I know it has been a while since I took some time to write up an update, so for those curious there haven’t been any major exciting developments. We have continued the typical cycle of chemo every other week and the side-effects that come with that have persisted in their ability to annoy me and bring me down. Luckily we have been able to stay out of the hospital since our last little trip to the ER resulted in no definitively clear diagnosis (consensus around our house is that I had Hand-Foot-Mouth disease from Moira and her daycare posse of germ infested toddlers).
I have mentioned before that the living donor situation is one where we don’t get a lot of information openly shared with us. In fact, no information is shared with us unless we practically beg for it. The living donor office at the university handles all the communication and coordination with potential donors and determines their fit, without providing any information to me as a recipient. Kelly reached out to them last week for an update, and what we heard back was depressing. Of the 40-50 people who had so altruistically submitted their candidacy all but one remains as a potential donor, all the others have been ruled out for whatever reason (the primary reason, we were told, is my height, but there are others). We were told that this last potential donor has final meetings with the team in the coming week or so, so my fingers are still crossed, but it looks like we might just be playing the waiting game until a deceased donor match is discovered.
In the meantime we continue to consider other potential paths forward. A new technology, developed at the University of Michigan, called Histotripsy has seemed promising as it recently received FDA approval. This process uses super precise ultrasound to break up tumors in the liver and basically turn them into bubbles. Check out this link for more information:
At the moment the U of M medical center does not have a Histotripsy machine for use, but they should be getting one very soon (January likely). I have been told that I am at the top of the list to be reviewed as a candidate for this therapy when it arrives on campus. Given the number of tumors I have in my liver, they may have to consider a combination of ablation or resection for some tumors and then Histotripsy for others. These are sort of uncharted waters so we are figuring some of this out as we go along.
At my appointment with my oncology team this morning they informed me there is currently a national shortage of 5-FU which is one of the drugs I receive as a bolus at the infusion center, and then in my take-home pump for the next 46 hours.
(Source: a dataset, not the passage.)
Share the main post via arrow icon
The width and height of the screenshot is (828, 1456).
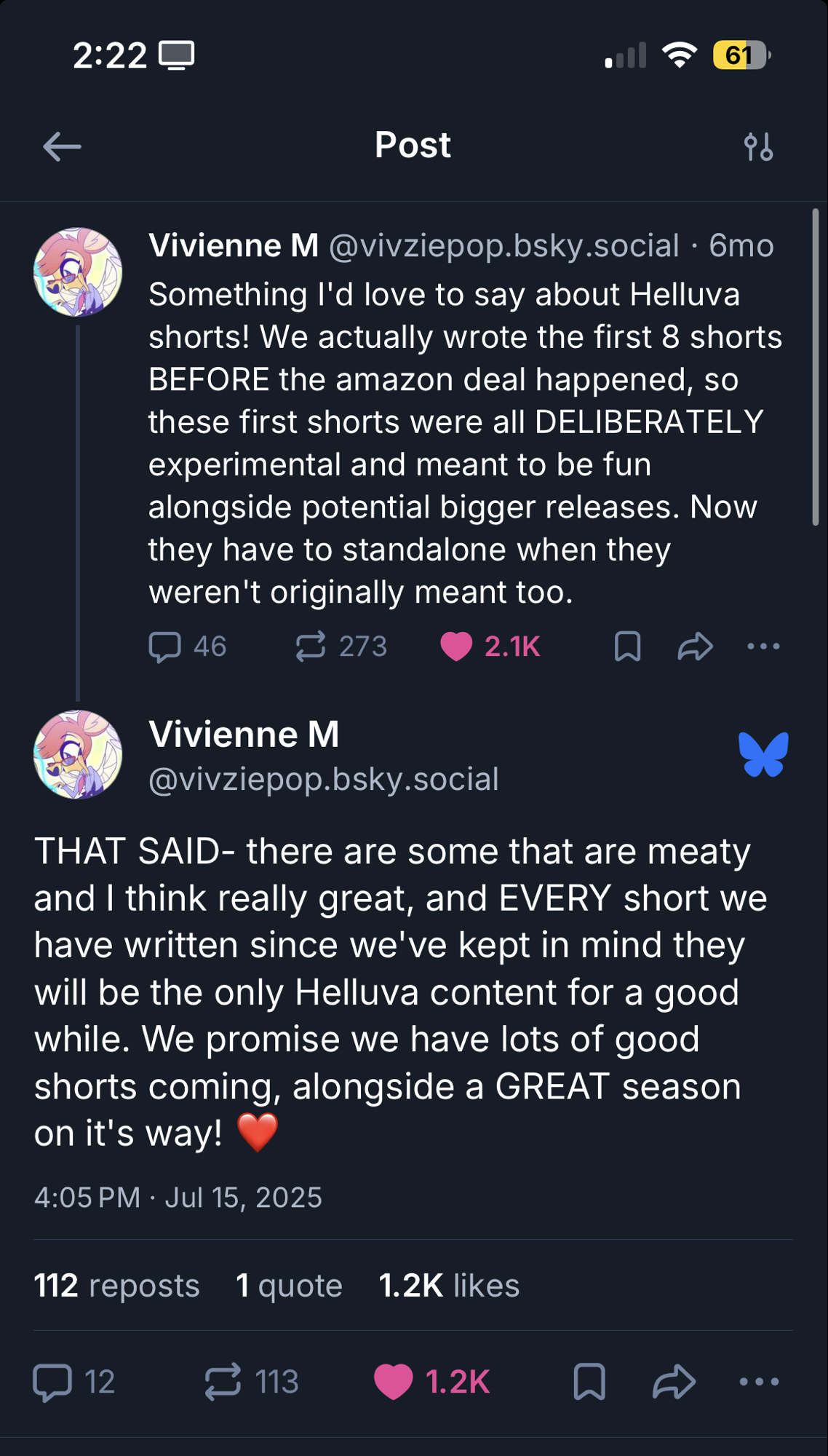[x=674, y=1382]
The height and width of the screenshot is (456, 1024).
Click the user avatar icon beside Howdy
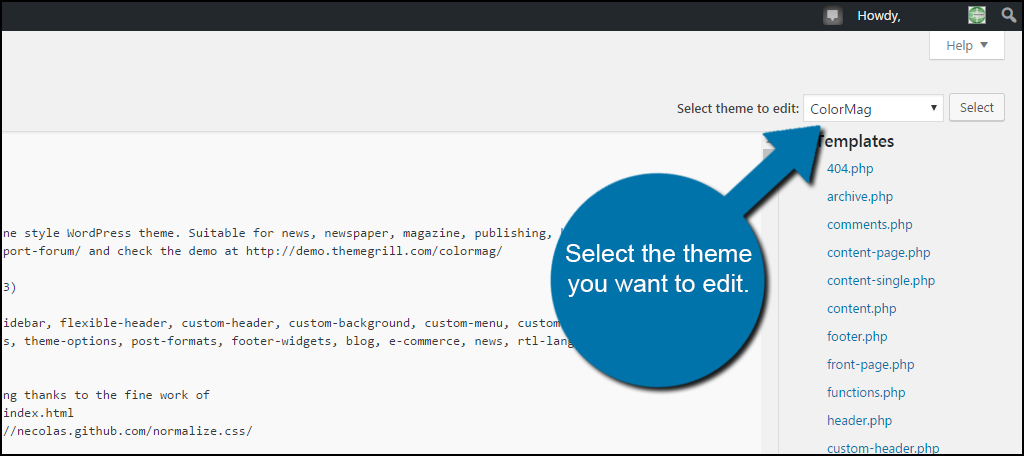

They are deciding case-by-case who should receive this medication due to the shortage and have determined that those who are receiving the drug as part of a palliative care plan would not be getting it. I am still getting this drug as “we have curative intent,” which was nice to hear.
Sometimes it is easy to get bogged down and feel like there is no exit ramp on this highway of constant chemo induced fatigue and depression, but there is. It is taking longer than I would have liked, but we are going to get there.
Hi Andrew:
THANK YOU for staying strong brother.
You are good dad and hubby.... proud of you!
I am praying God's Perfect Will is done through all this crazy trial.
If don't communicate before then ... you all have a great Thanksgiving.
Regards to your family ... hug everyone as tight as you can.
Kevin
I had hand foot and mouth this year and it was the sickest I’ve perhaps ever been. From my experience with the living donor office, their standards are very high. Mild elevation in liver transaminases and cholesterol is enough for them to rule you out.